# Start of Source text
Metamath Proof Explorer

Theorem elsetrecs

Description: A set A is an element of setrecs ( F ) iff A is generated by some subset of setrecs ( F ) . The proof requires both setrec1 and setrec2 , but this theorem is not strong enough to uniquely determine setrecs ( F ) . If F respects the subset relation, the theorem still holds if both occurrences of e. are replaced by C_ for a stronger version of the theorem. (Contributed by Emmett Weisz, 12-Jul-2021)

		Ref	Expression
	Hypothesis	elsetrecs.1	\|- B = setrecs ( F )
	Assertion	elsetrecs	\|- ( A e. B <-> E. x ( x C_ B /\ A e. ( F ` x ) ) )

Proof

Step	Hyp	Ref	Expression
1		elsetrecs.1	\|- B = setrecs ( F )
2	1	elsetrecslem	\|- ( A e. B -> E. x ( x C_ B /\ A e. ( F ` x ) ) )
3		vex	\|- x e. _V
4	3	a1i	\|- ( x C_ B -> x e. _V )
5		id	\|- ( x C_ B -> x C_ B )
6	1 4 5	setrec1	\|- ( x C_ B -> ( F ` x ) C_ B )
7	6	sselda	\|- ( ( x C_ B /\ A e. ( F ` x ) ) -> A e. B )
8	7	exlimiv	\|- ( E. x ( x C_ B /\ A e. ( F ` x ) ) -> A e. B )
9	2 8	impbii	\|- ( A e. B <-> E. x ( x C_ B /\ A e. ( F ` x ) ) )
# End of Source text
# Start of Material shown
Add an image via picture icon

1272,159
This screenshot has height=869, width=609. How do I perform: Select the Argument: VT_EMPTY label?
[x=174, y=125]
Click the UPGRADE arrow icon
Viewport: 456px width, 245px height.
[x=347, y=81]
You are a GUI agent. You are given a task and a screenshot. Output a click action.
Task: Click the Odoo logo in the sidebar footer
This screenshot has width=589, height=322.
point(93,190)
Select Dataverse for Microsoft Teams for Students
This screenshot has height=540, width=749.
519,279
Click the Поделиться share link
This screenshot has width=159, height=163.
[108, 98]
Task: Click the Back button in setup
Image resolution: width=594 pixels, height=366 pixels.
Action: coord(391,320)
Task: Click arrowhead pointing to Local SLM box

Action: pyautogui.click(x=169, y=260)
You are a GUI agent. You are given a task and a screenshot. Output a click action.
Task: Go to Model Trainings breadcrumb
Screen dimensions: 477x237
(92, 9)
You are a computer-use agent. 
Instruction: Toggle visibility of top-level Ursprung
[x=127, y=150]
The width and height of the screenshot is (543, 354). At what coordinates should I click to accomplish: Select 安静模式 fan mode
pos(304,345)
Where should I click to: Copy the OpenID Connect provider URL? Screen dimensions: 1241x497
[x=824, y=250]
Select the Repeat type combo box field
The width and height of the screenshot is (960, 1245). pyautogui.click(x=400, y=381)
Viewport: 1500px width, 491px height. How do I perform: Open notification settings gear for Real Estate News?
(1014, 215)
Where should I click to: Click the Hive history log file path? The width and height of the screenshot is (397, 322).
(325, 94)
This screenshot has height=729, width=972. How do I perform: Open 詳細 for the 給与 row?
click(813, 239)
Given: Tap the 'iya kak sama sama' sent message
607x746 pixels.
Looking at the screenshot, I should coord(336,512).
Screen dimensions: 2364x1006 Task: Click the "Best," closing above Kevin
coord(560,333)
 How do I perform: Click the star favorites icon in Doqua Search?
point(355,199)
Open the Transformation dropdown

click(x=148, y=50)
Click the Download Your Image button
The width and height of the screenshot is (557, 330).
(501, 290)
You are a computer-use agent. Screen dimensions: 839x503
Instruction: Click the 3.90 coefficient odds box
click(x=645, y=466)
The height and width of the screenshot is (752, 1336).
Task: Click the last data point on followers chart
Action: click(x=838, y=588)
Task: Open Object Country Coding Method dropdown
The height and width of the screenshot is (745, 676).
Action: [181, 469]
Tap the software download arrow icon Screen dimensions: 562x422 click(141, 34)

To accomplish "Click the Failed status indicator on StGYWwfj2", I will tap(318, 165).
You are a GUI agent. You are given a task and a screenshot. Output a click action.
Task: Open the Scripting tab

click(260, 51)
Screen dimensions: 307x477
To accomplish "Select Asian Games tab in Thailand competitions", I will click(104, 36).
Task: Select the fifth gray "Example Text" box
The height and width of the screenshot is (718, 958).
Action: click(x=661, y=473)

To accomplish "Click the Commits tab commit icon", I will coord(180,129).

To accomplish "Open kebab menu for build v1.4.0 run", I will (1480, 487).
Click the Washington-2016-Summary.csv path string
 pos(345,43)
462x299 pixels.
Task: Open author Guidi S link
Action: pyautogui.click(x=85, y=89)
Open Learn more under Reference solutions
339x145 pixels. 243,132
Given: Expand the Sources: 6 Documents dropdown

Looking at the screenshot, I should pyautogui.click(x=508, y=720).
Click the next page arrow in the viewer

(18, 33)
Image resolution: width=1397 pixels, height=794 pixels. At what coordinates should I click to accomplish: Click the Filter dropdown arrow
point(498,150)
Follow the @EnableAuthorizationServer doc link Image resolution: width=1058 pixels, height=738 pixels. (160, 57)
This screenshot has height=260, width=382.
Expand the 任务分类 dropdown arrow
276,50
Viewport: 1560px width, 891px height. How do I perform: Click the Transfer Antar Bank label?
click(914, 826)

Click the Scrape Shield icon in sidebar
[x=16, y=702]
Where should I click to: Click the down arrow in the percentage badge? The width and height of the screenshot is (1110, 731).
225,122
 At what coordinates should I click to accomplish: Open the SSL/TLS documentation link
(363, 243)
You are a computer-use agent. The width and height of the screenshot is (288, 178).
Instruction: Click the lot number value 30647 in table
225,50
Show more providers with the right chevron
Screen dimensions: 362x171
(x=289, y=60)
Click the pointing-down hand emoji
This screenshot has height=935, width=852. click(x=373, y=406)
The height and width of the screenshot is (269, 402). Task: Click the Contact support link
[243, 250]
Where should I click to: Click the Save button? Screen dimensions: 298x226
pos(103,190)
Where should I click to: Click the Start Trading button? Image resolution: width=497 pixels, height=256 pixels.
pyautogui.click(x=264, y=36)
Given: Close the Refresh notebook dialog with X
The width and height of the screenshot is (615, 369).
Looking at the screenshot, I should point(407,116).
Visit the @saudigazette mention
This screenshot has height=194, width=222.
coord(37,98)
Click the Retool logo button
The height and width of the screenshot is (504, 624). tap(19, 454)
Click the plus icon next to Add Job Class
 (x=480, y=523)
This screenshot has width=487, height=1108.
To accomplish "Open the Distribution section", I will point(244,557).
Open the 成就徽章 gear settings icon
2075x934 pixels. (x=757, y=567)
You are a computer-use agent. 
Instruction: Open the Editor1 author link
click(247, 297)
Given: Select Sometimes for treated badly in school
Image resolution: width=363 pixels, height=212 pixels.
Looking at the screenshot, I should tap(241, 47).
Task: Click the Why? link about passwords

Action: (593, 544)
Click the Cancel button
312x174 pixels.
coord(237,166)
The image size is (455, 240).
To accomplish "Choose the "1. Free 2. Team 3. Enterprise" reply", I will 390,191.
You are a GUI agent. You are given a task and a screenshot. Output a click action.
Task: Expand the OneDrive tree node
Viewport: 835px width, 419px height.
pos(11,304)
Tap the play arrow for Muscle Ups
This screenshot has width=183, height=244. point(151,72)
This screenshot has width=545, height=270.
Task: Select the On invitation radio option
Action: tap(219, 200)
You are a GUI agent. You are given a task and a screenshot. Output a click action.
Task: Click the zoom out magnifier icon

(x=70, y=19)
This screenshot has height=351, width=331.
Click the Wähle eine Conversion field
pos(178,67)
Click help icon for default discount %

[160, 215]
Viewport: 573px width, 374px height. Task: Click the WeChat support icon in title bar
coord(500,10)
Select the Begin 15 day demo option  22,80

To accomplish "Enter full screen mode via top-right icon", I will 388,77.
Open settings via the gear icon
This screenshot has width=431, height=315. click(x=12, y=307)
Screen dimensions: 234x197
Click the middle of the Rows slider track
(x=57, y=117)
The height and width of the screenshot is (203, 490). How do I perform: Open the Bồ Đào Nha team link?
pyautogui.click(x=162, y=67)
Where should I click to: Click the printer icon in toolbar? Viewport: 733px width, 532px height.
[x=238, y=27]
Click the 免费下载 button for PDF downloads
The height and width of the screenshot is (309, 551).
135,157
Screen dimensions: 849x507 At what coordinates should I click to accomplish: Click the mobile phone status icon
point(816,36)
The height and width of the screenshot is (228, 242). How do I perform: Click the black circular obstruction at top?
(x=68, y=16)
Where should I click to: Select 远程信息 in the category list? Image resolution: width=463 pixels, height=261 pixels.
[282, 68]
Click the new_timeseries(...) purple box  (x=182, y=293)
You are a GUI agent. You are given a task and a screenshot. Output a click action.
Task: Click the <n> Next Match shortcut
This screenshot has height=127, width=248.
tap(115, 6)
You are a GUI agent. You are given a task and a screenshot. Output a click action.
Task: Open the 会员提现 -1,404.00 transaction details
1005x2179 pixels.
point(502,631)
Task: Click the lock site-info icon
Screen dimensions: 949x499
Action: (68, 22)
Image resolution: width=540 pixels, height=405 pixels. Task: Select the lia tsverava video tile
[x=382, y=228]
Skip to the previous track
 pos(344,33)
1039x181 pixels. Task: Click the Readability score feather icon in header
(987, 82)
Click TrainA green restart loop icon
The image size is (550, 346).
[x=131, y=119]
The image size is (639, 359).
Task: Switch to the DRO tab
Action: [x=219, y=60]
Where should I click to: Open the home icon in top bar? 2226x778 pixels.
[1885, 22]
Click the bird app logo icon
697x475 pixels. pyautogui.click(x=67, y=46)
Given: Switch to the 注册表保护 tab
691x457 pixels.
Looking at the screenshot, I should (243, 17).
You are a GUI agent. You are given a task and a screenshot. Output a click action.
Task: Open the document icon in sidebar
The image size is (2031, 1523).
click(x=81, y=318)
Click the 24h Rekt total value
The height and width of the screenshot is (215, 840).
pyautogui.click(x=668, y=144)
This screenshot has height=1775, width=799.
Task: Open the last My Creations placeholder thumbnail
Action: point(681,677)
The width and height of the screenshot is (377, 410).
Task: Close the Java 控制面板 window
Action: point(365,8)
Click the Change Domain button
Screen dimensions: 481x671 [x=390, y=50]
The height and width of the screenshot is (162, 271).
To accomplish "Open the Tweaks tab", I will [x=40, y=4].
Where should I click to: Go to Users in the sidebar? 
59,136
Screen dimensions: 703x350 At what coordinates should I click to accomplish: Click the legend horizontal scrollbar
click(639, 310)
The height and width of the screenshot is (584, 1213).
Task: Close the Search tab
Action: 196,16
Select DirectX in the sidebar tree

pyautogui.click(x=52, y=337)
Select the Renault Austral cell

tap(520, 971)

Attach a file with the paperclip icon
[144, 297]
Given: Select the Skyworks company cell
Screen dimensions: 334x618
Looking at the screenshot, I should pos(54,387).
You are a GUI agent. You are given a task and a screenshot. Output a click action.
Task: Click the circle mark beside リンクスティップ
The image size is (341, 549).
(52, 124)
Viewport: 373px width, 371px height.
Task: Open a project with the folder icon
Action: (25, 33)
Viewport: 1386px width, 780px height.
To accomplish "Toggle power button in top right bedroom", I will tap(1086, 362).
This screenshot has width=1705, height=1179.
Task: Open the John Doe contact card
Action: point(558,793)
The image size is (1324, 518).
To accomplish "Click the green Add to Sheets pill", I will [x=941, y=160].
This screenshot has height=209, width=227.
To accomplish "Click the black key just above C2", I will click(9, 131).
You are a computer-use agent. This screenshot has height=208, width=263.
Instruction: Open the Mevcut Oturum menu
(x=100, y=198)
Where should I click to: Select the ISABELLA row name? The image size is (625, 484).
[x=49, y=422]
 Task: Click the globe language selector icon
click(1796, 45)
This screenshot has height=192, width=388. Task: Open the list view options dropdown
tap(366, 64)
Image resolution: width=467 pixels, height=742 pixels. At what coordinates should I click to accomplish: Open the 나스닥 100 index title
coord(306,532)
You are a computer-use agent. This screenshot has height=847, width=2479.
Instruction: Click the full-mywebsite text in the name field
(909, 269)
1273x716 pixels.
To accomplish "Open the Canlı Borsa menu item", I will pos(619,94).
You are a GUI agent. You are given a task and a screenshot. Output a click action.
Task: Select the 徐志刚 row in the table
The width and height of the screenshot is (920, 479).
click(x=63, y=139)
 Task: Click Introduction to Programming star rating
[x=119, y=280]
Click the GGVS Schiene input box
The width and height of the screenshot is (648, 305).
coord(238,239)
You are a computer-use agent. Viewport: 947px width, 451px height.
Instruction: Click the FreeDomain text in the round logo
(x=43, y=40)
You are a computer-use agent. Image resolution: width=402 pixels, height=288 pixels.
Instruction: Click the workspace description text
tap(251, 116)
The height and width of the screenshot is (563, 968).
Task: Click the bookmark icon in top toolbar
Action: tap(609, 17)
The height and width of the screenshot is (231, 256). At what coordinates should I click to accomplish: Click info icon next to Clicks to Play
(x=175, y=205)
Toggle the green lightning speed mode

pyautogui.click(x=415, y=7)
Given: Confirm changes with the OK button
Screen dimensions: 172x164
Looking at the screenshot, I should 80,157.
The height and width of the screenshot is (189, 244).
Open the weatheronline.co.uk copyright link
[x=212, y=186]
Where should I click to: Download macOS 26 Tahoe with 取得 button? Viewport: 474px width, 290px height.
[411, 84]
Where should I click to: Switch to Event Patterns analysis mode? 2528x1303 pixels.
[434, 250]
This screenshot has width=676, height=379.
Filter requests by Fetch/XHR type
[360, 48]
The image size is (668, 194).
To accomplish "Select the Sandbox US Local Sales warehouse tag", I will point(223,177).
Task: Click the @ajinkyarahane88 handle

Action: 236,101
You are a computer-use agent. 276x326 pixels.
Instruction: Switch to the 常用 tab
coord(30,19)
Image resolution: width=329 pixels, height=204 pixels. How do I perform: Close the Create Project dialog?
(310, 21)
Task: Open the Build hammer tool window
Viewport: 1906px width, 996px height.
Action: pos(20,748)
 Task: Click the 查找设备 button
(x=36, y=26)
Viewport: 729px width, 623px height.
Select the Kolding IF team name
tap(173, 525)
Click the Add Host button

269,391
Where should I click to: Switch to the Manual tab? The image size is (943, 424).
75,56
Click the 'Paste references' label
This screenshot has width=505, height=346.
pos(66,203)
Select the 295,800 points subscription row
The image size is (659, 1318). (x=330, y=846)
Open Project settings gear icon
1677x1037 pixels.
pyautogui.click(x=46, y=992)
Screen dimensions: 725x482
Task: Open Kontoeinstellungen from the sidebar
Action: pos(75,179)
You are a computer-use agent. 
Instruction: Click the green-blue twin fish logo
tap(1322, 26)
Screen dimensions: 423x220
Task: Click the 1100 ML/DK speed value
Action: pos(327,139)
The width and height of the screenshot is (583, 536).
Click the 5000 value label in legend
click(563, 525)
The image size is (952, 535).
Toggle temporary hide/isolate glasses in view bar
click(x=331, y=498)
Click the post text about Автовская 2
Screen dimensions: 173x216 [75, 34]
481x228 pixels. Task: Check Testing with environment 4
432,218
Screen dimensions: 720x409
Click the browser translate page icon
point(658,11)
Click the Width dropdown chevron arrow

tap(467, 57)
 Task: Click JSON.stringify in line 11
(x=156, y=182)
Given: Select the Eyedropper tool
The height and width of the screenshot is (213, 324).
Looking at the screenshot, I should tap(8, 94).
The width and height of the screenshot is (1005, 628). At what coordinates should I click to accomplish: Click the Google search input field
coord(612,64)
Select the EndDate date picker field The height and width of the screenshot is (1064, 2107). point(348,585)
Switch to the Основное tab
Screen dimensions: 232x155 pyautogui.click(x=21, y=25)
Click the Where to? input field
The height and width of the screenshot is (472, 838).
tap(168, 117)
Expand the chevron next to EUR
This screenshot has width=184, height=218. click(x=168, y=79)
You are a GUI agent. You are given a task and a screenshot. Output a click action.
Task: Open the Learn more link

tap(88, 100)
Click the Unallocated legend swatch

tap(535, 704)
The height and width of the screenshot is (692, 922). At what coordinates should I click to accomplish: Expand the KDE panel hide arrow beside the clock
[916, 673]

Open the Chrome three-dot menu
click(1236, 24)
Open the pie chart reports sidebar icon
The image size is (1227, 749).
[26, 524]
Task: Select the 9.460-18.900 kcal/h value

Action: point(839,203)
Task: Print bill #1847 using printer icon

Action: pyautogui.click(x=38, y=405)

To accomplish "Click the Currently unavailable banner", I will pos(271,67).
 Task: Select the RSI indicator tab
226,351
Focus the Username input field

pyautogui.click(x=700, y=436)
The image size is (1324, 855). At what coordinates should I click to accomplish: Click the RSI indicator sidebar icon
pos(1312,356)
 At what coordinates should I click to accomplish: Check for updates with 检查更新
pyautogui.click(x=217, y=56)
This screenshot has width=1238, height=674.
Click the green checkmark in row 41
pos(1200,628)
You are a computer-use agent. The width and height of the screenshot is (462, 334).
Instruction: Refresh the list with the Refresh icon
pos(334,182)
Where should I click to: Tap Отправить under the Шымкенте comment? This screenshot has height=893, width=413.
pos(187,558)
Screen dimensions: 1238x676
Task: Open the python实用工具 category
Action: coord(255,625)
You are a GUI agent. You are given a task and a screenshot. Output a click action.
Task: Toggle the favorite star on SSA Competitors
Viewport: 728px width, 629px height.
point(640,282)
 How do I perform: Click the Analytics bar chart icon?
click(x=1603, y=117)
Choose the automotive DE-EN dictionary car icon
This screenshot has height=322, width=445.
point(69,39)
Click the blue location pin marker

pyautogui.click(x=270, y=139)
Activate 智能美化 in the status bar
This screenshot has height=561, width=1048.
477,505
# End of Material shown
Required work —
A: Answer these questions from the elsetrecs page:
(i) Who contributed the theorem, and on what date?
(ii) Which reference is cited in step 6 of the proof?
(iii) Which reference is cited in step 9 of the proof?
B: Output the passage of the elsetrecs page starting with "Description: A set" and going on through "Emmett Weisz, 12-Jul-2021)".
Answer using only the elsetrecs page, not the items.

Worked answers —
A:
(i) Emmett Weisz, on 12-Jul-2021
(ii) setrec1
(iii) impbii

B:
Description: A set A is an element of setrecs ( F ) iff A is generated by some subset of setrecs ( F ) . The proof requires both setrec1 and setrec2 , but this theorem is not strong enough to uniquely determine setrecs ( F ) . If F respects the subset relation, the theorem still holds if both occurrences of e. are replaced by C_ for a stronger version of the theorem. (Contributed by Emmett Weisz, 12-Jul-2021)